La muerte es uno de los temas que atraviesa la obra de Paul Auster, uno que trabajó de manera íntima por la cercanía con que se le presentó a lo largo de su vida. Desde niño, fue un fantasma constante, unido a otros conceptos, como el absurdo y el azar.
En Experimentos con la verdad (2001), por ejemplo, cuenta que a los catorce años presenció cómo un rayo mató a uno de sus compañeros de camping. Este hecho azaroso aparece también en uno de sus libros más notables, 4321, pero protagonizado por Archie Ferguson.
Además, esta no es la única muerte que atraviesa su literatura y su vida. La del padre es retratada en La invención de la soledad; el asesinato de su abuelo paterno, por parte de su abuela, en Un país bañado en sangre (2023), donde afirma: «La pistola que mató a mi abuelo es la misma que destrozó la vida de mi padre».
Además, en abril del año pasado, su hijo, Daniel Auster, falleció a causa de una sobredosis, tras salir bajo fianza.
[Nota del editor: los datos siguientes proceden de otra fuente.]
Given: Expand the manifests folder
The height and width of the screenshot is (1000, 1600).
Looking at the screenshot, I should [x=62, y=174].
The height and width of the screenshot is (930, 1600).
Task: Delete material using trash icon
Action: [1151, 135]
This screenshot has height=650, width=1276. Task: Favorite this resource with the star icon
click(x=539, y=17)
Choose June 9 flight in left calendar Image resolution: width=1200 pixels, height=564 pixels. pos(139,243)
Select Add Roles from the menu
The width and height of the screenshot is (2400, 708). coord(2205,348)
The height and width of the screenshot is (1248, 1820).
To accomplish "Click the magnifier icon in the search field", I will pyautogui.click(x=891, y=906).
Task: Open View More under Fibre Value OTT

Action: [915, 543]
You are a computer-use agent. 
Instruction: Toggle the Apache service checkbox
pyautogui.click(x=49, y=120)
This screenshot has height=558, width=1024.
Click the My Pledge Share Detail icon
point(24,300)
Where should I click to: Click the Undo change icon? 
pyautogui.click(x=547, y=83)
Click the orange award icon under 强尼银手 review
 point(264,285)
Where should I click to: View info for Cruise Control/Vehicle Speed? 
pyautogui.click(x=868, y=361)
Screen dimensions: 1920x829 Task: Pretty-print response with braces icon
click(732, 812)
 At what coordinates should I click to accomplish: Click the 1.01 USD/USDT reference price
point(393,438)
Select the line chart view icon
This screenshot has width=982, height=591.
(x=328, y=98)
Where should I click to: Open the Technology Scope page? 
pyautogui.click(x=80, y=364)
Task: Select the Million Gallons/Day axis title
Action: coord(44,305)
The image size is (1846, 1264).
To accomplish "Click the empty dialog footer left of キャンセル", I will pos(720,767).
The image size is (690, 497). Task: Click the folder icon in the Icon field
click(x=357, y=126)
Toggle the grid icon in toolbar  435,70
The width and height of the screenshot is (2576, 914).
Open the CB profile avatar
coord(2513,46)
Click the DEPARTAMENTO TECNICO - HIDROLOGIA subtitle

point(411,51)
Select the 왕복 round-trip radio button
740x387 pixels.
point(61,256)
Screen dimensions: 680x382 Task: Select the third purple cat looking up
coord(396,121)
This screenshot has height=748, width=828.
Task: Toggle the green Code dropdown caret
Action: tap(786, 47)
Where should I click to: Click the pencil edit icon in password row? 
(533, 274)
Enfrentaba cargos por homicidio involuntario y homicidio por negligencia, después de que su hija Ruby —nieta de Auster—, de diez meses de edad, muriera por sobredosis en 2021.
No es raro que la muerte se haya convertido en uno de los temas que atraviesa su obra, sin embargo, no es el principal. La muerte quizá sea el germen de otros temas más importantes, como es la poética del azar y del absurdo, las posibilidades de la realidad, como esa llamada equivocada que convierte a un escritor de novelas de misterio en investigador privado, que es el argumento de Ciudad de cristal, su primera novela, que fue rechazada 17 veces antes de encontrar editorial; o ese lápiz que un niño carga a todos lados para no perderse —de nuevo— la posibilidad de tener el autógrafo de su jugador de béisbol favorito y que lo llevó a convertirse en escritor; o ese relato de Navidad, que en realidad es la historia de un «extraño hombrecito que llevaba una sudadera azul con capucha y vendía puros y revistas», y que a través de la fotografía aprendió a capturar el tiempo y el espacio, como aparece en El cuento de Navidad de Auggie Wren.
Auster logró con su literatura expandir la realidad, lo concreto, mostrándonos que más allá de lo irreductible, está lo que es imposible de conocer y es diverso e infinito. Es cierto, como dice en La invención de la soledad, que «la vida se convierte en muerte, y es como si esta muerte hubiese sido dueña de esta vida durante toda su existencia», pero también es cierto que, con su literatura, nos convirtió en seres más profundos, más lúcidos, capaces de exprimir en cada instante toda la belleza.